Segment Start: Dataset excerpts

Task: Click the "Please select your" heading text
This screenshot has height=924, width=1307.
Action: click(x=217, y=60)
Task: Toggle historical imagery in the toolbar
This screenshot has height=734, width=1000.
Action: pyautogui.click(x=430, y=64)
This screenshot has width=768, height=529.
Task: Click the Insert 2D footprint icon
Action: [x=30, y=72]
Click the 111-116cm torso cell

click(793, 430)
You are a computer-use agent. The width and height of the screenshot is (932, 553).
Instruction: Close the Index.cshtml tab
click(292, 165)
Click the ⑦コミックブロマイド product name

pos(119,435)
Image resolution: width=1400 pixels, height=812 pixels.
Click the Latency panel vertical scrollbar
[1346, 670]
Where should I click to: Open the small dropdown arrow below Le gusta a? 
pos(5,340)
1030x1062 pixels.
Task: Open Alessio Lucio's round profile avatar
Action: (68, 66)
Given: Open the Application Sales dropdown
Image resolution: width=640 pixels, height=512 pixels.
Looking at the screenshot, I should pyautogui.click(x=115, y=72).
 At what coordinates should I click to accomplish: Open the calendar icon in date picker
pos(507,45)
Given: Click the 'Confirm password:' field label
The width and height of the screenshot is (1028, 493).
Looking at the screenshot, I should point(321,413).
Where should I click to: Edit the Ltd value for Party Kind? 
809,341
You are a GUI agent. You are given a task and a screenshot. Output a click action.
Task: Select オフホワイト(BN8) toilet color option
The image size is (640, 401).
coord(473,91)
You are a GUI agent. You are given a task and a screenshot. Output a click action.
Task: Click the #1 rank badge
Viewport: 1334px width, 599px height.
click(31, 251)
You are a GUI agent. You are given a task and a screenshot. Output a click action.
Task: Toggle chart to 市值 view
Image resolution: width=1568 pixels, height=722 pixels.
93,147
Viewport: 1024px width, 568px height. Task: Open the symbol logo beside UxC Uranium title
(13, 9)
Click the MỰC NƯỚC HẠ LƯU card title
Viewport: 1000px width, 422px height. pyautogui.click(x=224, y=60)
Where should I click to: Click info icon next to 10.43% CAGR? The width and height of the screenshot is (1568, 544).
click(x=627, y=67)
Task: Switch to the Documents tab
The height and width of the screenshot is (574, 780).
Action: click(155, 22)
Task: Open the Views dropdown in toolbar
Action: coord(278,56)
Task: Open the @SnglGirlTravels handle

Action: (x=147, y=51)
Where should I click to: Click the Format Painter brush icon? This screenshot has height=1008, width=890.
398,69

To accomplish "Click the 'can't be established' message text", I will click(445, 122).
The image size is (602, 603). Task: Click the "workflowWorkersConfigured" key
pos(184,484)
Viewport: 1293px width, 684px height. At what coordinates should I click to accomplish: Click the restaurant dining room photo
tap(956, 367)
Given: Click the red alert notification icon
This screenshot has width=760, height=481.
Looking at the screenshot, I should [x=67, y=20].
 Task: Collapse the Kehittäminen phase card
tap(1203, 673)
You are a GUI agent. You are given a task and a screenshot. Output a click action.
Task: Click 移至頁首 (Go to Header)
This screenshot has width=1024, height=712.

Segment End: Dataset excerpts

**Instructions to follow**
Please output only the lines from the first line of the entries through the line with "Task: Toggle historical", both included, exactly as written.

**Solution to this exercise**
Task: Click the "Please select your" heading text
This screenshot has height=924, width=1307.
Action: click(x=217, y=60)
Task: Toggle historical imagery in the toolbar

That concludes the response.